• HOW TO COMPLETE THIS TASK: Copy out exactly the lines below that run from the one holding "Click the 901 like count" to the one holding "is (448, 1044).", keeping both of those lines and no others.

• DATA LISTING:
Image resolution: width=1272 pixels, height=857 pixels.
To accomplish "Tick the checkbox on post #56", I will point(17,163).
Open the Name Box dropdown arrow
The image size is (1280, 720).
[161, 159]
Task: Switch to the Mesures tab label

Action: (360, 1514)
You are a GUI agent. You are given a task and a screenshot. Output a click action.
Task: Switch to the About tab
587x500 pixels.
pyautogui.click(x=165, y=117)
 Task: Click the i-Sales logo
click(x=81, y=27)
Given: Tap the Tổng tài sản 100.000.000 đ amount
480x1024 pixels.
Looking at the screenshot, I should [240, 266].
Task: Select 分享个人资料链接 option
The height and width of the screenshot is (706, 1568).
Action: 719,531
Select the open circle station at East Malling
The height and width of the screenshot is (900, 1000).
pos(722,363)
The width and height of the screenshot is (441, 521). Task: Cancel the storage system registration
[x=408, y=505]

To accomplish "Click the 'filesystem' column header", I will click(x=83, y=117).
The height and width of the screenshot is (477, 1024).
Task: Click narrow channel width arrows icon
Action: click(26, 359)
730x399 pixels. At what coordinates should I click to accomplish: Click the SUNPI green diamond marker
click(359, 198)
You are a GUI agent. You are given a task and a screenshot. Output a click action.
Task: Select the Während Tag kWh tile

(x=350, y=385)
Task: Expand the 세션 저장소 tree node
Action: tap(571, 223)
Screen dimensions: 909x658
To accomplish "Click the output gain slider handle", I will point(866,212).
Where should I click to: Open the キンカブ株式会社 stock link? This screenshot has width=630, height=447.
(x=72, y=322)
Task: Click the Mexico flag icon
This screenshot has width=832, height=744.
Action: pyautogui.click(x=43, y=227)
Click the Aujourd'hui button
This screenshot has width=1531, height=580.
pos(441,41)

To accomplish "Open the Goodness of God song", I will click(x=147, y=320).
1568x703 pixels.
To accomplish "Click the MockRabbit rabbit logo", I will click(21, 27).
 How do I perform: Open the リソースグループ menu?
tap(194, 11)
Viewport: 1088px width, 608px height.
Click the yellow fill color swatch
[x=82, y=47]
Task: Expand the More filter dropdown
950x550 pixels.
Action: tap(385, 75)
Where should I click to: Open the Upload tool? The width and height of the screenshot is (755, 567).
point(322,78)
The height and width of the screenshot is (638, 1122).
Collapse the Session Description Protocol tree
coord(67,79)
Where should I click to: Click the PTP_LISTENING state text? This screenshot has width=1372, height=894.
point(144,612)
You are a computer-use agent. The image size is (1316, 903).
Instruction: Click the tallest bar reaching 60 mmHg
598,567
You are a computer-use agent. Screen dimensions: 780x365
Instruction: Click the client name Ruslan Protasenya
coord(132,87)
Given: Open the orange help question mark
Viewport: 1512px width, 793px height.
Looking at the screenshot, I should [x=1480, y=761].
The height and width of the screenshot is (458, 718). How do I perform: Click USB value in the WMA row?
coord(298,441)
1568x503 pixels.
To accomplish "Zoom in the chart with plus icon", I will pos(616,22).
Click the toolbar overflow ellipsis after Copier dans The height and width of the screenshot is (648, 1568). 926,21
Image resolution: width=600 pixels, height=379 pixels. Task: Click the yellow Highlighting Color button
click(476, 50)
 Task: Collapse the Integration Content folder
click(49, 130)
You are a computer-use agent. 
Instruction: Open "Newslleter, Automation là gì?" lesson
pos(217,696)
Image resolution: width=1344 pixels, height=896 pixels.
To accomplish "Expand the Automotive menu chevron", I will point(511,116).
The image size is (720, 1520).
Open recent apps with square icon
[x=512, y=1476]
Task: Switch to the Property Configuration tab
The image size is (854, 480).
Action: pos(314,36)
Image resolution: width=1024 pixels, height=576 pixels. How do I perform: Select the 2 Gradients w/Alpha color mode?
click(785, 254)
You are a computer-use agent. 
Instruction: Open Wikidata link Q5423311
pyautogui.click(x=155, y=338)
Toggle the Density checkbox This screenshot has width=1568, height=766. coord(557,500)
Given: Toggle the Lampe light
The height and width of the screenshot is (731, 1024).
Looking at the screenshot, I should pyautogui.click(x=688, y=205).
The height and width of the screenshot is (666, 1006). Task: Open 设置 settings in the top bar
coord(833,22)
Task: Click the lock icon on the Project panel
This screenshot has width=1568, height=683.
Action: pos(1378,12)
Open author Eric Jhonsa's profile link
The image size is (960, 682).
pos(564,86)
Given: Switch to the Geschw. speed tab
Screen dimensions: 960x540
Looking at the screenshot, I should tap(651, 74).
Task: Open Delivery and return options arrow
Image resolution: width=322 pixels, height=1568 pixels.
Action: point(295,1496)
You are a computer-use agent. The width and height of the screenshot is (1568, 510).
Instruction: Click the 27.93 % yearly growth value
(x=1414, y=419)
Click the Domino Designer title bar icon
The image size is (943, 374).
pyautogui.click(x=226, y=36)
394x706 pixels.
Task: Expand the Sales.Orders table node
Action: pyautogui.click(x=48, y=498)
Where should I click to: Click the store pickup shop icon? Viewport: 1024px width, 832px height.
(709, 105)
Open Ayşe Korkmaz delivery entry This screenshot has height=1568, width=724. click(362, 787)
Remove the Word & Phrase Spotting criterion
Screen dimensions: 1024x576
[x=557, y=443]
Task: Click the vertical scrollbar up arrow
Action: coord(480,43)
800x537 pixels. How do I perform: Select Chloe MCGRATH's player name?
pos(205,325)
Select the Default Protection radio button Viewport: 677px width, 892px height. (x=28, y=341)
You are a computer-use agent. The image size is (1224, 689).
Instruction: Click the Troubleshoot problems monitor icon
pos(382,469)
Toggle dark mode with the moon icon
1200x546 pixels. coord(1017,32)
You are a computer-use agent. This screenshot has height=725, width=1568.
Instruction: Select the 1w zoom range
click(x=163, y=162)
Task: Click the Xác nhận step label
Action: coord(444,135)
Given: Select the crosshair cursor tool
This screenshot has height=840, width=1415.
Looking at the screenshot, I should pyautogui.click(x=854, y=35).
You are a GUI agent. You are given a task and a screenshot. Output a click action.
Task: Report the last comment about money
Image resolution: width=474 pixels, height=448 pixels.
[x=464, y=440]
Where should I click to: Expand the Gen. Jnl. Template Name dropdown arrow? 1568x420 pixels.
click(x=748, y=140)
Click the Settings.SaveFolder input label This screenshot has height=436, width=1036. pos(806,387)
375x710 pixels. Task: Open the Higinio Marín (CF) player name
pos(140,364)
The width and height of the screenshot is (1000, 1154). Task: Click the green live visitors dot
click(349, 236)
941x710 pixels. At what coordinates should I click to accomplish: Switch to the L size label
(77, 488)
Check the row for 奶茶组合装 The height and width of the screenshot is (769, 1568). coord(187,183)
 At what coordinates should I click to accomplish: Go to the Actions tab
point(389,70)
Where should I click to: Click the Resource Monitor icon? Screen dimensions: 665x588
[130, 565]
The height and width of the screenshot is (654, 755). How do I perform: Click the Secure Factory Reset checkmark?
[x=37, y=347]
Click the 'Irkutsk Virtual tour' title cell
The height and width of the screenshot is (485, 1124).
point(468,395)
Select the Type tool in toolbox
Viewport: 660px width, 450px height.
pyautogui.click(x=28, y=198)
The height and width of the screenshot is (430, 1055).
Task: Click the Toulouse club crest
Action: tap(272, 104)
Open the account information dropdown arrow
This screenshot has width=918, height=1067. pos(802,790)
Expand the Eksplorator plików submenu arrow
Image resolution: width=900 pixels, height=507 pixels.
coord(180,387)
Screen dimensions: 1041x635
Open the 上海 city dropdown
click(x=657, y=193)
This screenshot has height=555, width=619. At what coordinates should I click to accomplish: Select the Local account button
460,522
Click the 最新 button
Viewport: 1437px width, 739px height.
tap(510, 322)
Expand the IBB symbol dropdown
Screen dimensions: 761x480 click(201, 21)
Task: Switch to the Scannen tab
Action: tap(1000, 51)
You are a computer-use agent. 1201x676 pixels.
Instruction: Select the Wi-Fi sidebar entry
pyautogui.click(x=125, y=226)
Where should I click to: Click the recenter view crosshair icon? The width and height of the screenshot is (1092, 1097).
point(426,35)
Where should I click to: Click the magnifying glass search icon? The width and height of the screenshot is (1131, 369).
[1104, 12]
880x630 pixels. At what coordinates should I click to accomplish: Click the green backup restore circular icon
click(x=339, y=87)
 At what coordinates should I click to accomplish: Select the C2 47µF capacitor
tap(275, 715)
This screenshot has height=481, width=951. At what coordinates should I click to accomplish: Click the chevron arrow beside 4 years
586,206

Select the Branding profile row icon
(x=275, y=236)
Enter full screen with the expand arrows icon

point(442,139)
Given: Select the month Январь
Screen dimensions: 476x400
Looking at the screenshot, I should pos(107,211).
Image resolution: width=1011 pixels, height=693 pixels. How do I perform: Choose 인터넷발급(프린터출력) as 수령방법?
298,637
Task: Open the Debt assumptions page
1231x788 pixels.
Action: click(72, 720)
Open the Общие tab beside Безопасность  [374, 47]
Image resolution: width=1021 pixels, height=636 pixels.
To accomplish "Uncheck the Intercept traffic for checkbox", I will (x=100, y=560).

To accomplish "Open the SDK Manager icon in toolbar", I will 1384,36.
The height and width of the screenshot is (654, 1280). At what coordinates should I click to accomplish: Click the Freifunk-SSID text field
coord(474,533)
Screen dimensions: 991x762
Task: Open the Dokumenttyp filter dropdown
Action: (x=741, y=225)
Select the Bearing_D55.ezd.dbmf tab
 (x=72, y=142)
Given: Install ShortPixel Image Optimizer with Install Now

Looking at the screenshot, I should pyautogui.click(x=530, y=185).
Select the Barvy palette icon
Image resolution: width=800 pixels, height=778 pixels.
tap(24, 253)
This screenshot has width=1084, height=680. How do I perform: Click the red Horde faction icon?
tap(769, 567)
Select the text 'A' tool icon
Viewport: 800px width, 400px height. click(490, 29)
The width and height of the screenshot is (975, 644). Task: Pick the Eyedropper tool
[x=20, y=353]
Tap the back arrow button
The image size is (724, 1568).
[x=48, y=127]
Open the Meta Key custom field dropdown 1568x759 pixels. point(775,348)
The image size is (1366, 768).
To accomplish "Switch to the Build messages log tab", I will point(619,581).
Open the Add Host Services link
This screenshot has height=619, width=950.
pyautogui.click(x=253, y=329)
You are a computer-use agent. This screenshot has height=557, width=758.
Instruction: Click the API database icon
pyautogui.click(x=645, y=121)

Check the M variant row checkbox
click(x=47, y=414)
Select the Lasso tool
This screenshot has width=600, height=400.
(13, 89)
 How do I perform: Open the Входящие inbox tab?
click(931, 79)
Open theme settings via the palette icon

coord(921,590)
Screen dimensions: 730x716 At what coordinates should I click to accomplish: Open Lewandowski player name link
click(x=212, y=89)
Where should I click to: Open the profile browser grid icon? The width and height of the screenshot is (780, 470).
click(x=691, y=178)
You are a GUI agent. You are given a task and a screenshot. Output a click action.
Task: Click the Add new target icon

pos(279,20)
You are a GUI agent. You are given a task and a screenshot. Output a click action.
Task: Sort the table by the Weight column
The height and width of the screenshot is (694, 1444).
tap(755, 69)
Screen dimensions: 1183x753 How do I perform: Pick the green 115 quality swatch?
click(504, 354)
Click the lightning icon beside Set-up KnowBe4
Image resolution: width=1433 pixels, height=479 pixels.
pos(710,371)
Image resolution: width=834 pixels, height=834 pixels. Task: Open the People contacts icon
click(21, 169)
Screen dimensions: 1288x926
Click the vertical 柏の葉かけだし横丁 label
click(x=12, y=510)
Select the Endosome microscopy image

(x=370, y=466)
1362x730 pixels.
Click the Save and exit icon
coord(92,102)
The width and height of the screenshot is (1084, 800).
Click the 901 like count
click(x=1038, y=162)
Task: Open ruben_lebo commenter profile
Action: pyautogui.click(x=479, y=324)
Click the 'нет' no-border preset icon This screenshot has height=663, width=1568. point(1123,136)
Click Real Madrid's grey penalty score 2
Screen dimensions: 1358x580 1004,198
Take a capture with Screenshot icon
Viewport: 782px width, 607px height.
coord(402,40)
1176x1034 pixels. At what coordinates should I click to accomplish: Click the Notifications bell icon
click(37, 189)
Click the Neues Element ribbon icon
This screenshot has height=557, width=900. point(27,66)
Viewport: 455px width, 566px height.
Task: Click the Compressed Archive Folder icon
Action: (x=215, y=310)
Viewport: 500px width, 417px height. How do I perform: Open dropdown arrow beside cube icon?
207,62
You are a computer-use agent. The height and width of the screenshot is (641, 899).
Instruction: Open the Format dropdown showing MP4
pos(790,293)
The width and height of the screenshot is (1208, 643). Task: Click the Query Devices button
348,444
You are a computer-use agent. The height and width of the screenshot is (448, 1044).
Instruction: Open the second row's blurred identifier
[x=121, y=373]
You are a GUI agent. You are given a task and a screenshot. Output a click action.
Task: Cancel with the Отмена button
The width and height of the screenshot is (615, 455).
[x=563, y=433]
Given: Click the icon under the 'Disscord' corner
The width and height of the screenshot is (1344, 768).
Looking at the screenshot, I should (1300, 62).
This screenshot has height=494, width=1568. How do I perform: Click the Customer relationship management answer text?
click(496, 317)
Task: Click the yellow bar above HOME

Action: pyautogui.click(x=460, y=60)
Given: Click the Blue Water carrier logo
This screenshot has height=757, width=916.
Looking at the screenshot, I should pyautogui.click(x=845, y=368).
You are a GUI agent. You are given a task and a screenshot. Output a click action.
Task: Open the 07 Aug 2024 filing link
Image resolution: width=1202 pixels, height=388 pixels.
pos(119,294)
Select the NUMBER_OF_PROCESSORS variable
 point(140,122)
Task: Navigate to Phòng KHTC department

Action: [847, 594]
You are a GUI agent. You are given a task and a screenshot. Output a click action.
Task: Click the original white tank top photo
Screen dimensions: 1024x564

• FINISHED TASK:
Click the 901 like count
click(x=1038, y=162)
Task: Open ruben_lebo commenter profile
Action: pyautogui.click(x=479, y=324)
Click the 'нет' no-border preset icon This screenshot has height=663, width=1568. point(1123,136)
Click Real Madrid's grey penalty score 2
Screen dimensions: 1358x580 1004,198
Take a capture with Screenshot icon
Viewport: 782px width, 607px height.
coord(402,40)
1176x1034 pixels. At what coordinates should I click to accomplish: Click the Notifications bell icon
click(37, 189)
Click the Neues Element ribbon icon
This screenshot has height=557, width=900. point(27,66)
Viewport: 455px width, 566px height.
Task: Click the Compressed Archive Folder icon
Action: (x=215, y=310)
Viewport: 500px width, 417px height. How do I perform: Open dropdown arrow beside cube icon?
207,62
You are a computer-use agent. The height and width of the screenshot is (641, 899).
Instruction: Open the Format dropdown showing MP4
pos(790,293)
The width and height of the screenshot is (1208, 643). Task: Click the Query Devices button
348,444
You are a computer-use agent. The height and width of the screenshot is (448, 1044).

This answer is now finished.